Mikel INSAUSTI
CRÍTICA «Una gran mujer (Beanpole)»

La otra guerra que no libraron los hombres

Voy a empezar por lo que más me ha impresionado del segundo largometraje del joven cineasta ruso Kantemir Balagov, sin desmerecer otros muchos aspectos que convierten a “Una gran mujer (Beanpole)” en una obra personalísima, digna de este adelantado discípulo del maestro Sokúrov. Y es que hace tiempos que no veía una actriz tan fascinante como Viktoria Miroshnichenko, única y sin parecido alguno con ninguna otra. Es un ser extraordinario, de una belleza rarísima, ideal para componer un personaje tan complejo como el de Iya, cuyo apodo de “beanpole” hay que traducirlo como “largirucha”. Es más que eso, es una chica gigantesca, altísima y de enorme fortaleza física, conjugada con una mirada dulce y una voz muy fina y tenue. Su cabello es de un rubio que quema la mirada, se puede decir que es casi albina. La directora de fotografía Kseniya Sereda, que es otra niña prodigio, la retrata de forma pictórica con una luminosidad virginal, como rodeada de una áurea y un brillo especiales.

Viktoria Miroshnichenko protagoniza una íntima historia de amistad femenina junto a Vasilisa Perlygina, que encarna a la inseparable Masha.
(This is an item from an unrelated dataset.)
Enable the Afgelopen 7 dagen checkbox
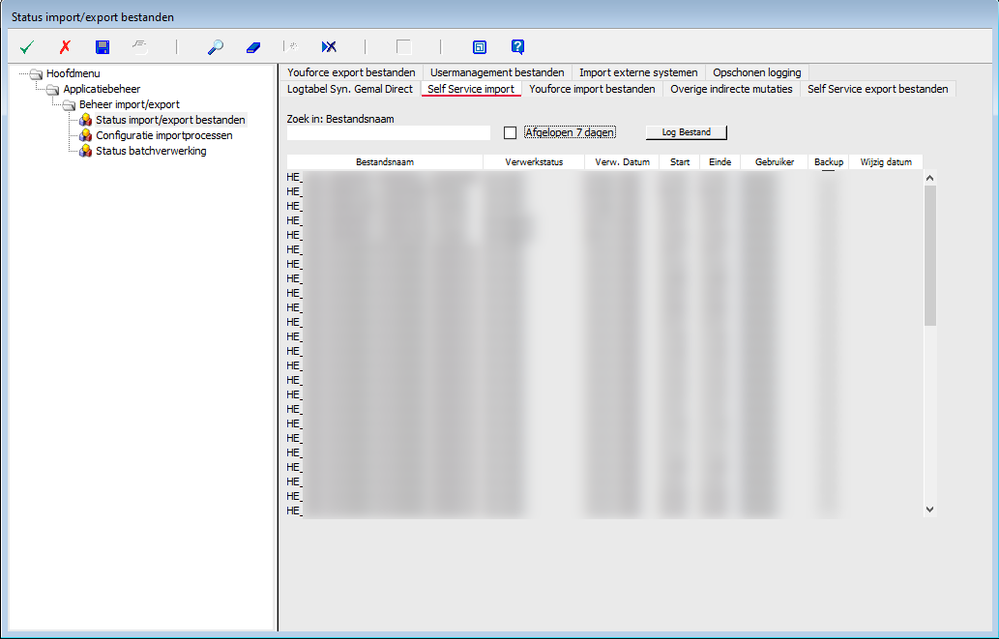 [510, 132]
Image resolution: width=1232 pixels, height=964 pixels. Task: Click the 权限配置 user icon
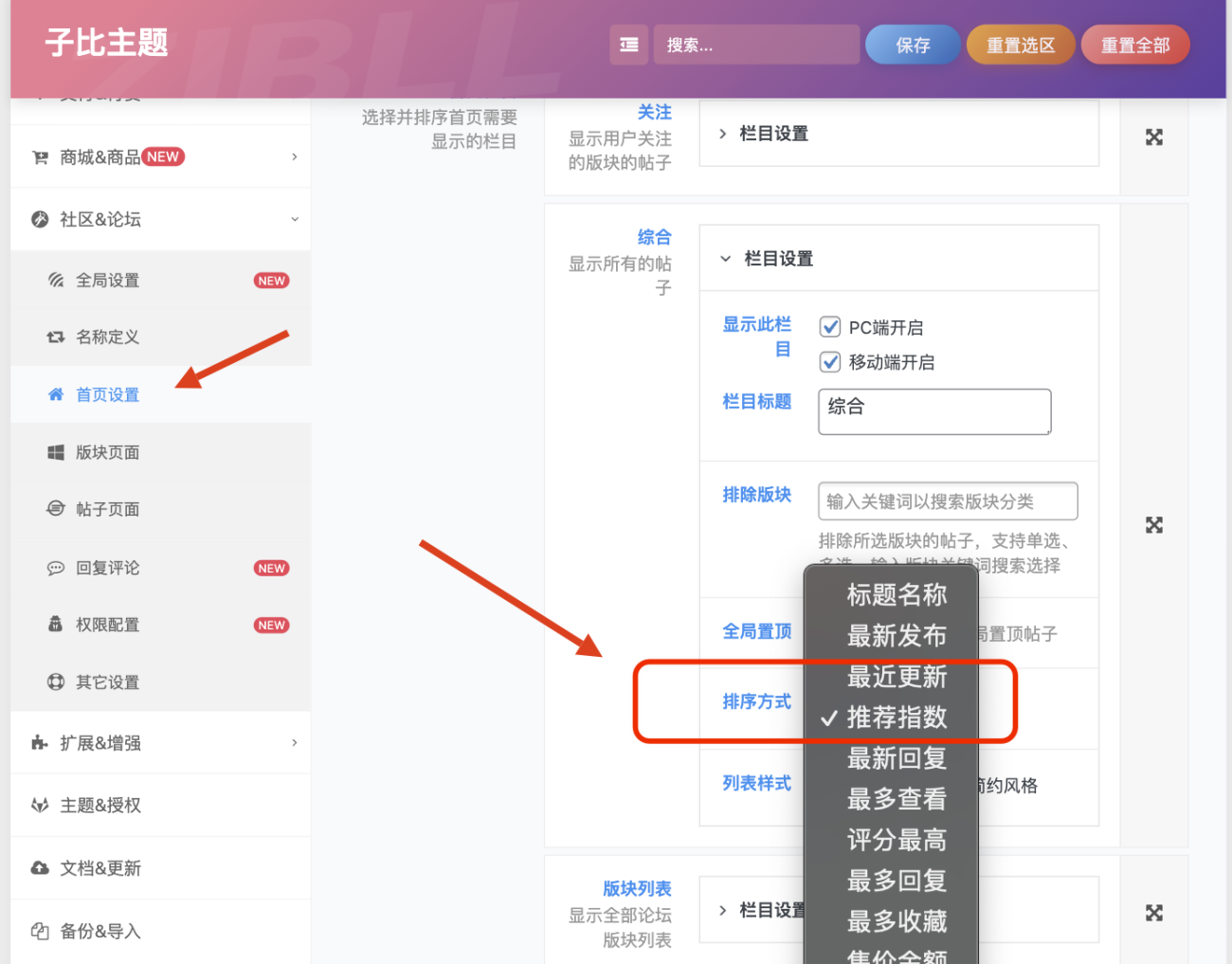coord(55,625)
Juntas combatieron en el frente, para después ser destinadas a un hospital de guerra durante la reconstrucción de Leningrado tras el largo asedio de las tropas alemanas. Representan la otra contienda que no libraron los hombres y que, tal como es vista en la película, resulta mucho más terrible, al tratarse de mujeres supervivientes frente a la pérdida de esperanza en el futuro, simbolizado por las dificultades para ser madres.

Masha sufre heridas de guerra que han dañado su aparato reproductivo, mientras que Iya debe devolver a su camarada el hijo que le dejó a su cuidado y perdió accidentalmente por culpa de las secuelas neurológicas. El problema es que Iya sólo siente rechazo hacia el sexo opuesto, incluso para engendrar.